Brandon Rook, President & CEO

Batero Gold Corp.


Certain of the statements and information in this press release constitute "forward-looking statements" or "forward-looking information." Any statements or information that express or involve discussions with respect to predictions, expectations, beliefs, plans, projections, objectives, assumptions or future events or performance (often, but not always, using words or phrases such as "expects", "anticipates", "believes", "plans", "estimates", "intends", "targets", "goals", "forecasts", "objectives", "potential" or variations thereof or stating that certain actions, events or results "may", "could", "would", "might" or "will" be taken, occur or be achieved, or the negative of any of these terms and similar expressions) are not statements of historical fact and may be forward-looking statements or information. Forward looking statements or information related to, among other things the proposed terms of the Strategic Alliance Agreement and the Offering, the proposed terms of the securities issuable in connection therewith, the proposed terms of the finder's fee payable in connection with the Share Offering, the expected shareholdings of the CMH Group, the expected closing date of the Offering, the expected date of conversion of the subscription receipts and the planned use of proceeds from the Offering.

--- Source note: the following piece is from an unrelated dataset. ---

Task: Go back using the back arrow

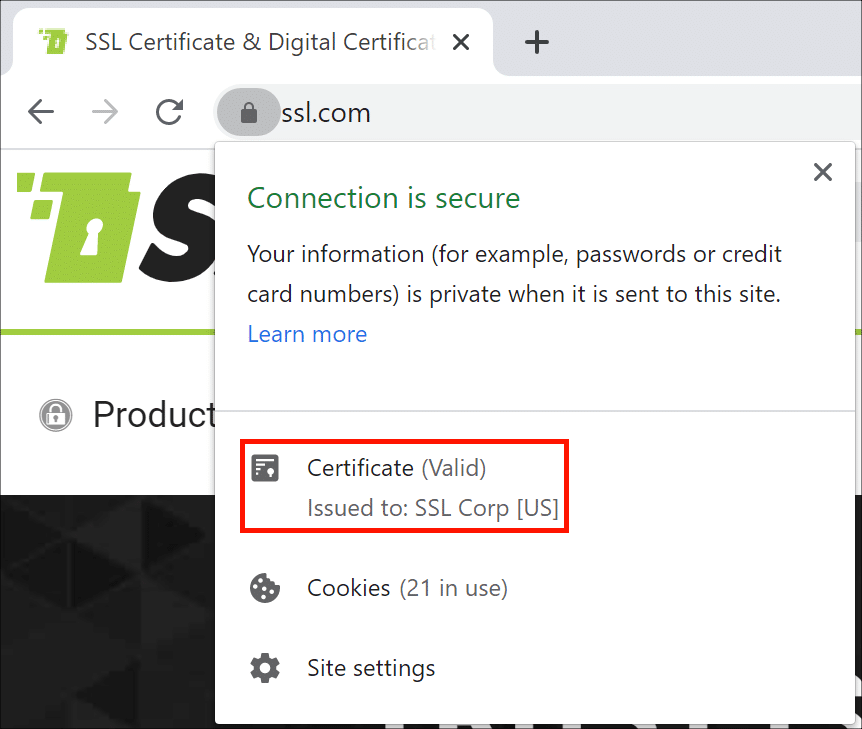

Forward-looking statements or information are subject to a variety of known and unknown risks, uncertainties and other factors that could cause actual events or results to differ from those reflected in the forward-looking statements or information, including, without limitation, the need for additional capital by the Company through financings in order to continue its operations and the planned exploration and development of the Batero-Quinchia Project, and the risk that such funds may not be raised; the ability for the Company and Horizonte to successfully complete the transactions as described above; the ability for the Company to obtain the requisite regulatory and shareholder approval for the transaction; the speculative nature of exploration and the stages of the Batero-Quinchia Project; the effect of changes in commodity prices; regulatory risks that development of the Batero-Quinchia Project will not be acceptable for social, environmental or other reasons and the efforts and abilities of the senior management team. This list is not exhaustive of the factors that may affect any of the Company's forward-looking statements or information. Although the Company has attempted to identify important factors that could cause actual results to differ materially, there may be other factors that cause results not to be as anticipated, estimated, described or intended. Accordingly, readers should not place undue reliance on forward-looking statements or information.

The Company's forward-looking statements and information are based on the assumptions, beliefs, expectations and opinions of management as of the date of this press release, and other than as required by applicable securities laws, the Company does not assume any obligation to update forward-looking statements and information if circumstances or management's assumptions, beliefs, expectations or opinions should change, or changes in any other events affecting such statements or information. For the reasons set forth above, investors should not place undue reliance on forward-looking statements and information.

Neither TSX Venture Exchange nor its Regulation Services Provider (as that term is defined in the policies of the TSX Venture Exchange) accepts responsibility for the adequacy or accuracy of this release.